Why customer revenue will increase over time


When considering the goal of trying to increase a customer’s lifetime value, one of the main levers is to attempt to increase loyalty/retention which will increase the length of time a customer remains a customer.

In the customer lifetime value calculation, the customer’s lifetime in years is multiplied by their annual profit. However, this assumes that the profit derived from the customer each year is the same. This is highly likely to occur and is underestimating the future value of a customer. Please note, on this website there is a customer lifetime value template that you can download for free, which builds in the ability to increase revenue over time.

So why will customer revenue increase over time?

Customer revenue is the amount of money generated, on a per customer basis, that is used to work out customer lifetime value. It is the aggregate of all sales made to the average customer, across a range of products and services offered by the firm or brand.

It is highly likely that revenue will increase over time – on a per customer basis – both because of the actions of the firm and because of the increased brand loyalty of the customer. The following is a list of reasons why customer revenue will increase over time:

Buying additional products

The customer is more likely to buy additional products from the same brand or company. This will happen due to convenience or the reassurance of the brand’s quality.

A customer dealing with a bank, for example, needing a new credit card is highly likely to obtain that product from their existing bank because it is far more convenient for them to have all their banking accounts with the one financial provider.

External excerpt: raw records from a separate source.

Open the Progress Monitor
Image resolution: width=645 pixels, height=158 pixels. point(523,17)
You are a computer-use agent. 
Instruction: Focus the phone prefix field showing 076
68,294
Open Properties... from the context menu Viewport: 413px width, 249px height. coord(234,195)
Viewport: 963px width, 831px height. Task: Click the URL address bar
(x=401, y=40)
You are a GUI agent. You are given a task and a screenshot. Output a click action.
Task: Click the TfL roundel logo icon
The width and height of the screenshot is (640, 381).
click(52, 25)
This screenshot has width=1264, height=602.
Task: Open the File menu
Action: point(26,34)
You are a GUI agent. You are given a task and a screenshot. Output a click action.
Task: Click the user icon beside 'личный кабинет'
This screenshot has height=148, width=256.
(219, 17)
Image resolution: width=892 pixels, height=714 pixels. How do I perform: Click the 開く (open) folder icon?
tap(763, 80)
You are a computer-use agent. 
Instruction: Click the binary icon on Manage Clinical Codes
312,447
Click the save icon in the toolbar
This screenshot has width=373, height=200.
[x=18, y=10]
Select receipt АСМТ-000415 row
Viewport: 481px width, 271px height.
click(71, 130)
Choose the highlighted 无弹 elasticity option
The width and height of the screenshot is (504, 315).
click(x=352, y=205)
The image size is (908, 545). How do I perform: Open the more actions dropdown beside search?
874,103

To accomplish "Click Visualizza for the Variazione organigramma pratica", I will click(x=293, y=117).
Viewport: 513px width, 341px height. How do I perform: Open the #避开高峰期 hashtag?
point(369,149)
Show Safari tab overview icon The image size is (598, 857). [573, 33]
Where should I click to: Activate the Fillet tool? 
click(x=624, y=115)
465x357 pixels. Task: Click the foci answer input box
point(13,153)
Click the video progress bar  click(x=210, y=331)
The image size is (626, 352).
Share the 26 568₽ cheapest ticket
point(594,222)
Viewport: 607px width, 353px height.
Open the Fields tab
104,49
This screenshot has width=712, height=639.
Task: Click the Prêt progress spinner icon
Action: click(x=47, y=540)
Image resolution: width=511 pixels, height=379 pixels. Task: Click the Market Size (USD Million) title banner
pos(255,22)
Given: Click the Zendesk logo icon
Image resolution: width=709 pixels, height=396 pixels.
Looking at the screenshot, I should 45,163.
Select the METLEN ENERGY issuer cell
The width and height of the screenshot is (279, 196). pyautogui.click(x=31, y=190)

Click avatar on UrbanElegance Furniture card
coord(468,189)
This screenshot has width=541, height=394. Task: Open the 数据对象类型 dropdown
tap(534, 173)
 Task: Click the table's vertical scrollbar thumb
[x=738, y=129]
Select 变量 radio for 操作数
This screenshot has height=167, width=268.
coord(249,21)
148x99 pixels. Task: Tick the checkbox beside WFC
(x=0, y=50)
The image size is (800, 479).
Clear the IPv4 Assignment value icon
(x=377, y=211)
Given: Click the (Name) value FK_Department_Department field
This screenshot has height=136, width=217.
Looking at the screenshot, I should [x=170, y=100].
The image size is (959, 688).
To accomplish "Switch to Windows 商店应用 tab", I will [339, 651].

A customer buying a can of soup for the first time is more likely to buy a brand that they have purchased before, even if it is in another product category, because they know and trust that brand.

Reduced price sensitivity

Loyal customers are either loyal through habit or through some rational or emotional reason. Whatever the underlying driver of customer loyalty, the consumer has some degree of likeability towards the brand. Therefore, if the price increases over time, the customer is less likely (than newer customers to the brand) to switch due to price factors only.

In addition, a long-term loyal customer is less likely to be highly influenced by competitive offerings. This gives the company the opportunity to increases margins over time and therefore its profitability.

Greater tolerance for problems

If something goes wrong with the provision of the product or service – then a long-term customer is more likely to remain loyal because they can reflect on a history of purchases, rather than relying on their most recent purchase encounter.

Positive word-of-mouth

In the longer term, some loyal customers could become advocates of the brand. This will mean that they will positively promote the brand to other consumers either directly or via social media or online forums. This allows the brand/firm to acquire new customers effectively for free – which could allow a significant saving in promotional expenditure on new customer acquisition.